▶ [Assignment]
The entries below are to be written out exactly, with no images included.

---- Material shown

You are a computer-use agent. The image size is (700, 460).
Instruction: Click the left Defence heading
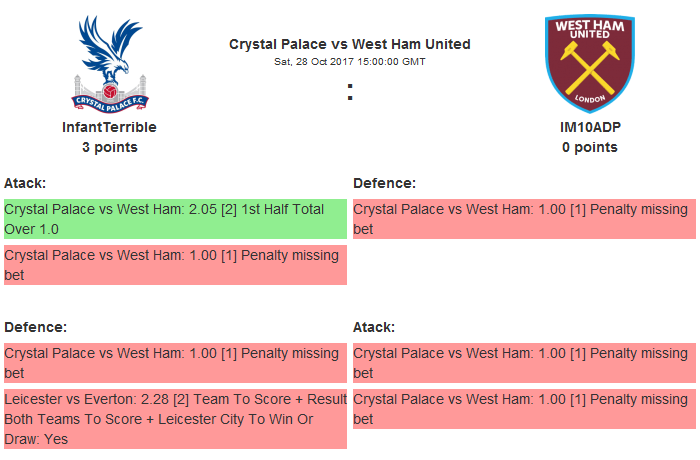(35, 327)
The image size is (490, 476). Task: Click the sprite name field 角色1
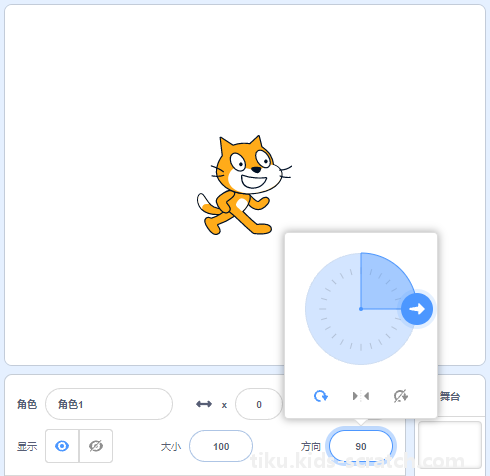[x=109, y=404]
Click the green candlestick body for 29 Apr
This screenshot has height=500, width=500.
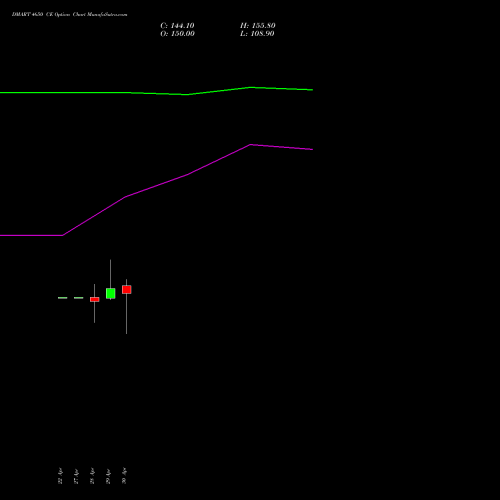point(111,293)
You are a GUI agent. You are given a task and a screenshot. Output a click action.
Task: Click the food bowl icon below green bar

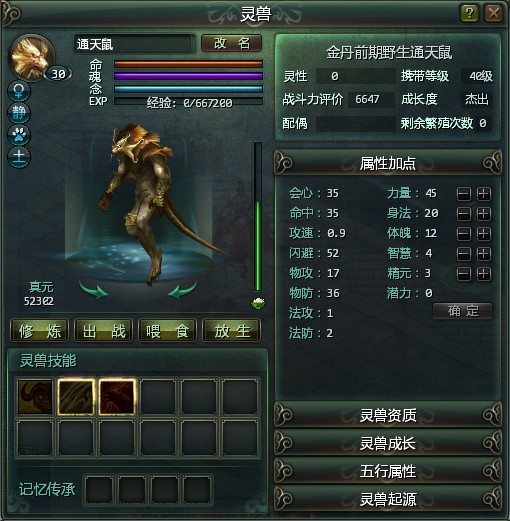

--------

▶ [Result for this task]
You are a computer-use agent. The image size is (700, 460).
Instruction: Click the left Defence heading
(35, 327)
The image size is (490, 476). Task: Click the sprite name field 角色1
[x=109, y=404]
Click the green candlestick body for 29 Apr
This screenshot has height=500, width=500.
point(111,293)
You are a GUI agent. You are given a task and a screenshot. Output a click action.
Task: Click the food bowl icon below green bar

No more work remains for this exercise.